End-to-end encrypted web forms

Germany's BSI responsible for further development of Mailvelope

Published on: 28/08/2019

The German Federal Office for Information Security (BSI) has invested in the further development of Mailvelope, an open source browser plugin for end-to-end encryption of webmail and web forms.

The plugin is available for Firefox and Chrome. Working locally within the client's browser, it uses the public key of the final recipient to encrypt data sent in a web form. This ensures that the information is not accessible to anyone in between.
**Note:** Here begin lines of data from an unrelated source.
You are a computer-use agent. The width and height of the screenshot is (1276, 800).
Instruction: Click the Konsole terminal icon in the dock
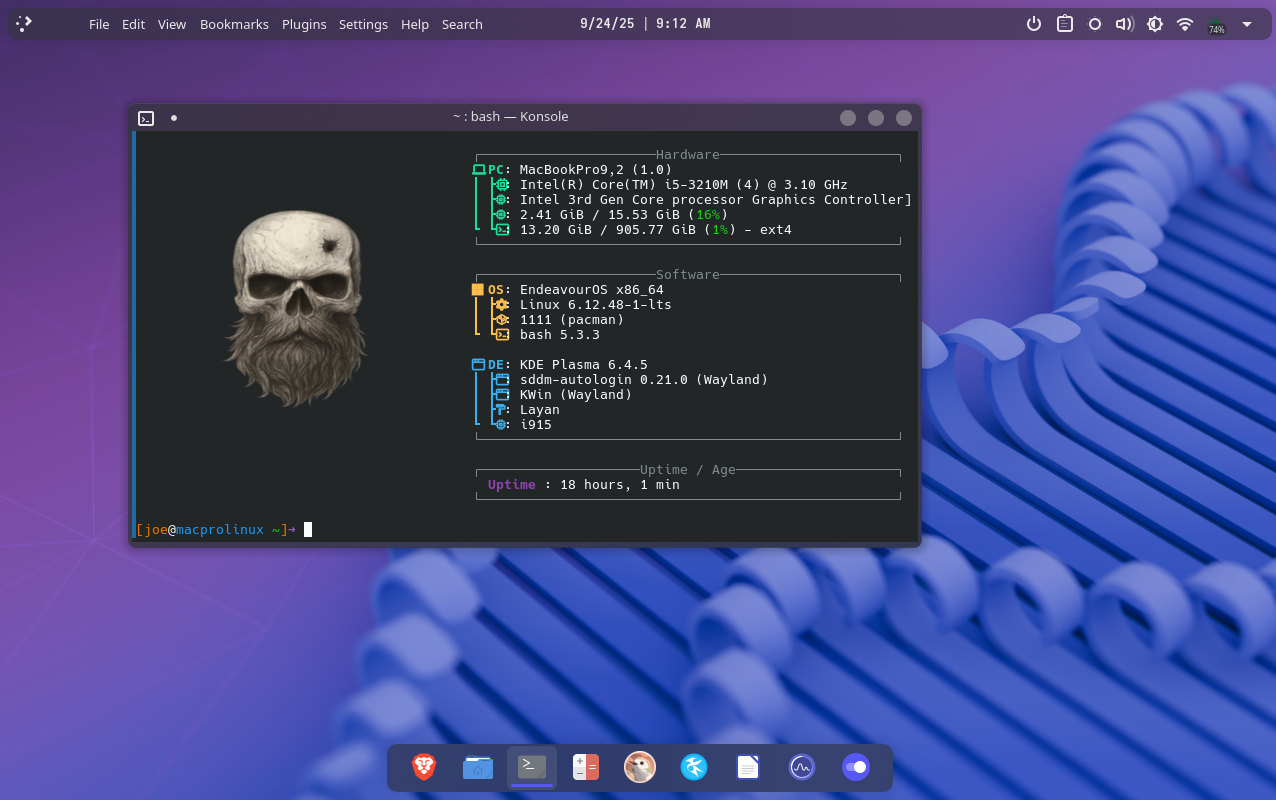pos(532,767)
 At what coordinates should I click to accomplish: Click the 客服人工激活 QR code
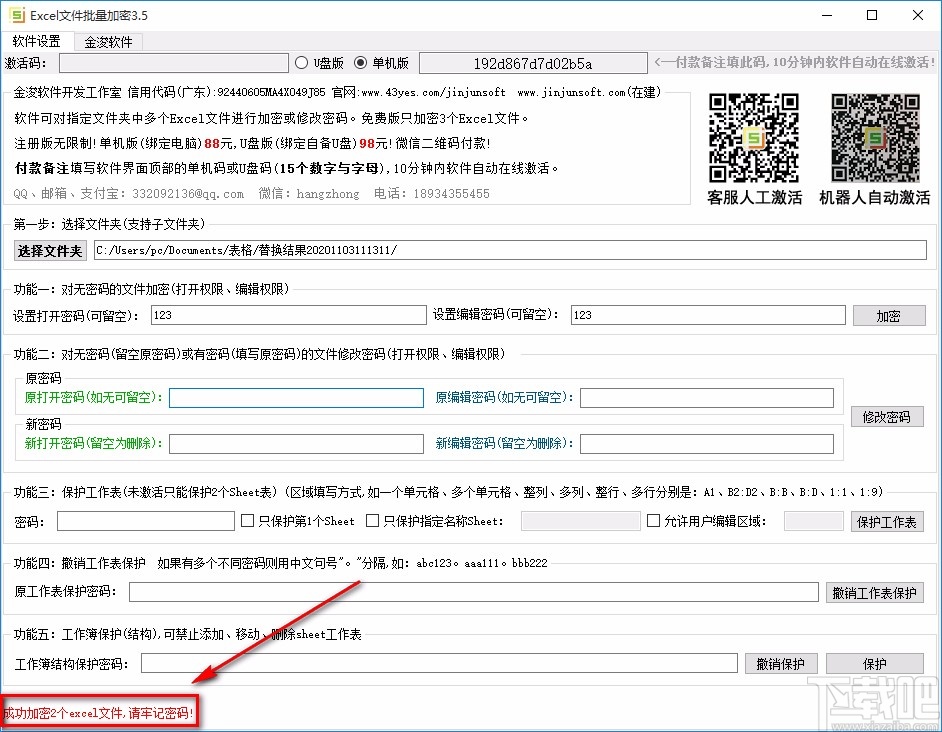coord(753,140)
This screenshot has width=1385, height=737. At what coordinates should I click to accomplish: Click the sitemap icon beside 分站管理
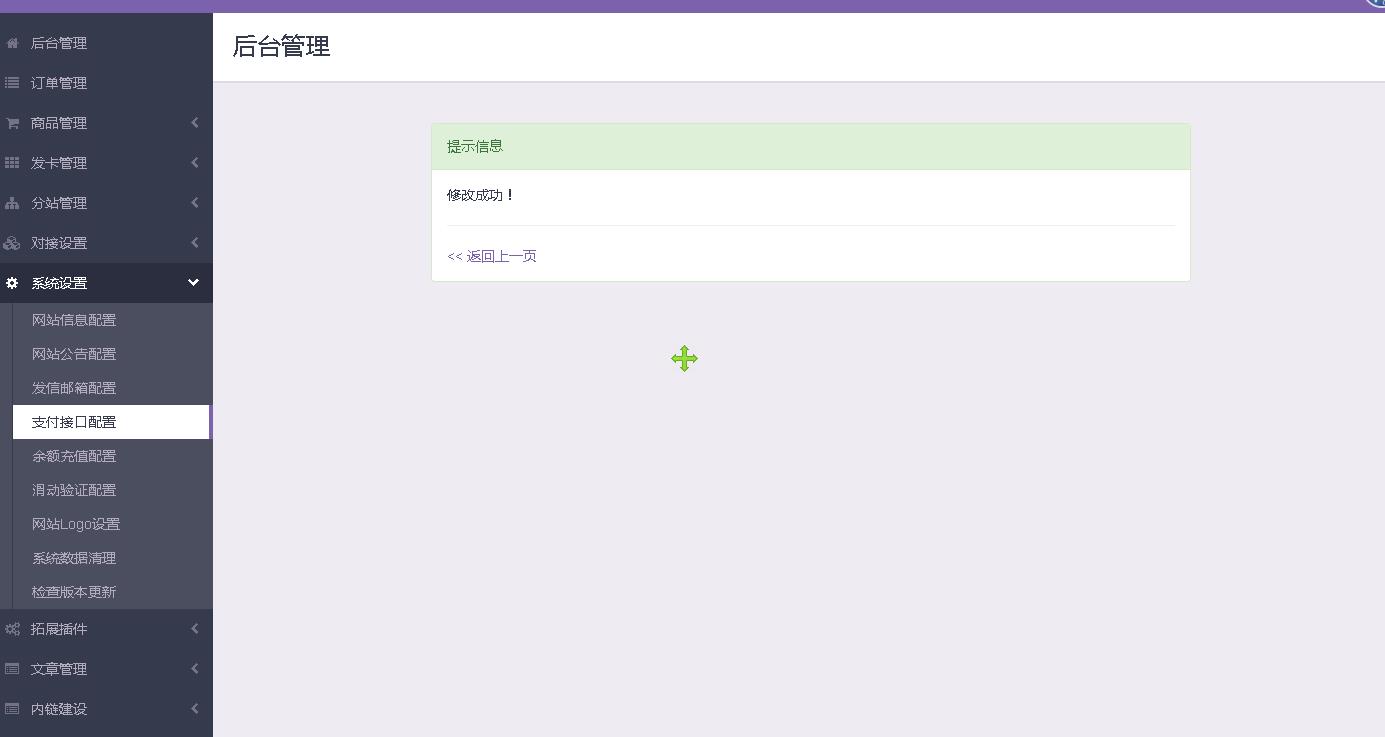(x=12, y=203)
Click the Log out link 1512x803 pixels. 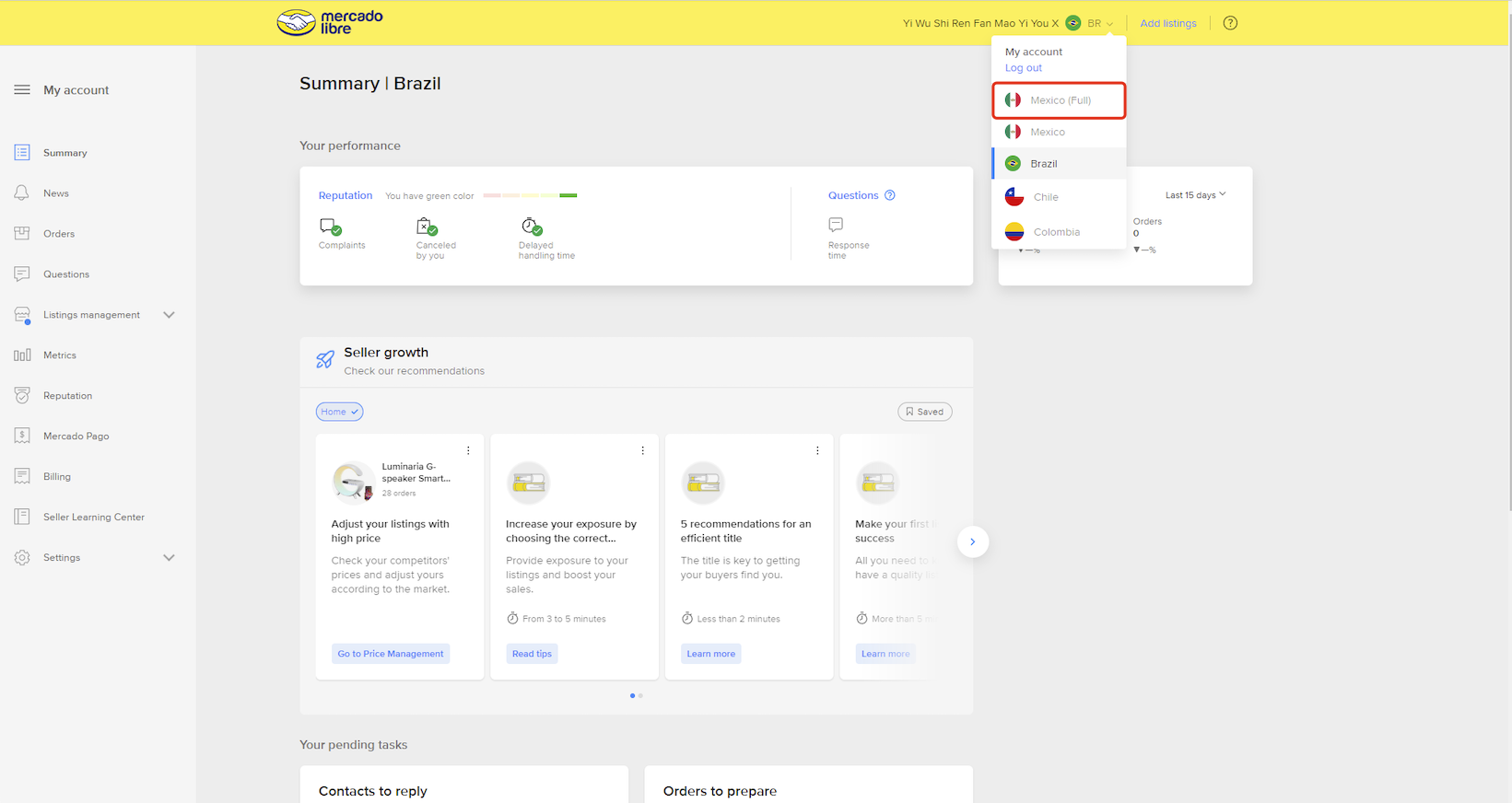tap(1023, 68)
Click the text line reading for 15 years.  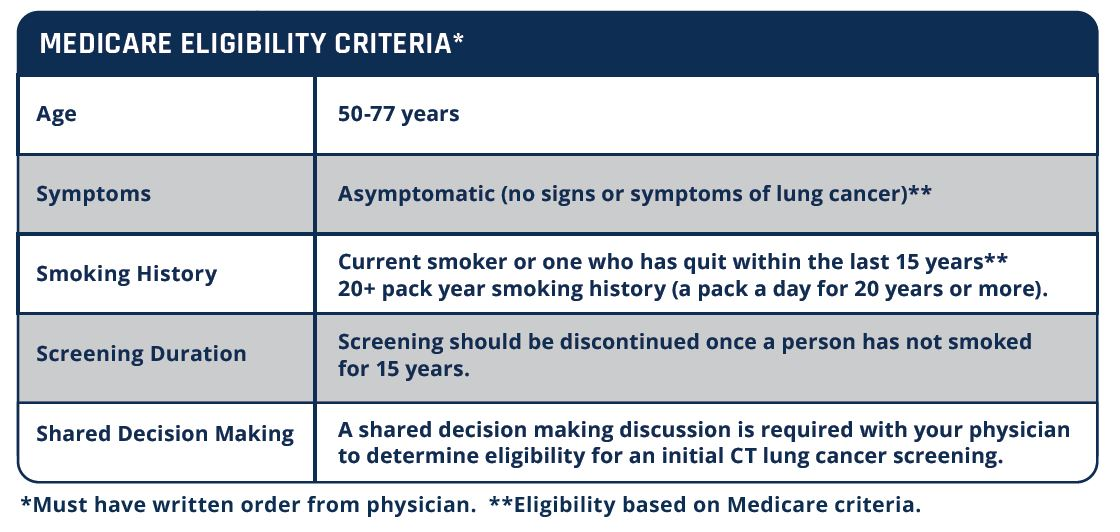[x=403, y=369]
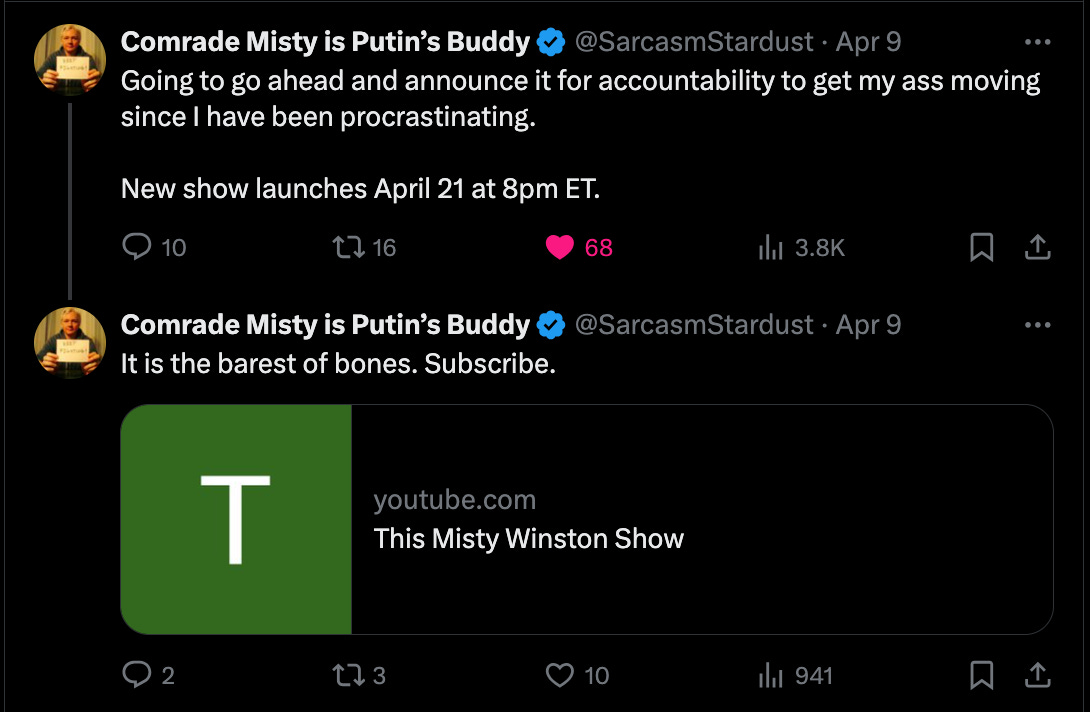Screen dimensions: 1090x712
Task: Click the verified badge next to the username
Action: pos(548,42)
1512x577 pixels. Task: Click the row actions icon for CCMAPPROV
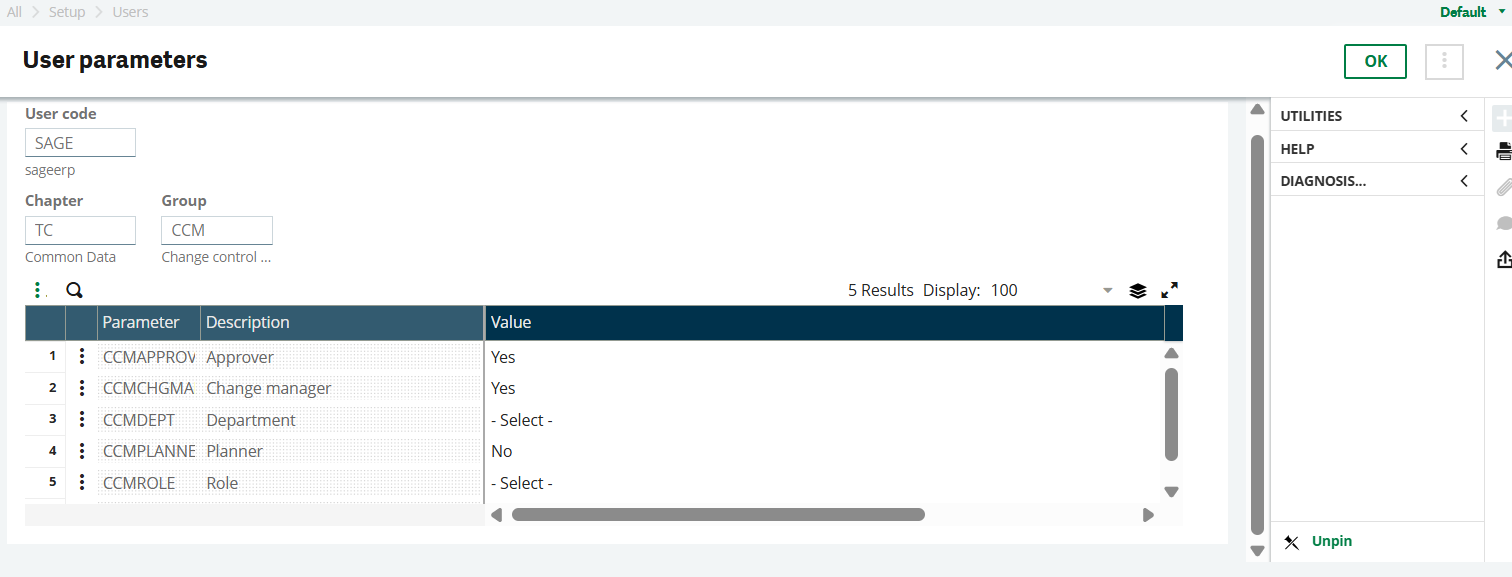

For example, the plugin can be used to submit highly personal medical information to a doctor through an online service.

The improvements to Mailvelope include:

  • the content of web forms can be transferred to the final recipient without even the website owner being able to access the data;
  • the OpenPGP.js cryptography library (maintained by ProtonMail and supported by the Horizon 2020 programme) has been extended to meet the latest OpenPGP standard;
  • a local GnuPG installation can be linked, so the user can use native applications for activities such as key management; and
  • the Web Key Directory (WKD) protocol can be used to obtain the public key of the recipient.

In addition, the BSI commissioned a security audit of the Mailvelope software, including the OpenPGP.js and GPGME libraries. The issues found were resolved with the developers before being released under Coordinated Vulnerability Management.

Local innovation

The development of these improvements to Mailvelope was part of a framework contract that started in January 2018. Through public tender the BSI contracted the German open source companies Intevation GmbH and Mailvelope GmbH. Five other small companies involved in open source software development and secure mail, based in Luxembourg, Germany and Switzerland, were involved as subcontractors.

The call for tender for this project explicitly asked for expertise in JavaScript and cryptography, and for experience with open source projects. To fix the vulnerabilities that were found in the security audit, the project — which originally was planned to run until January 2019 — was extended to last until June.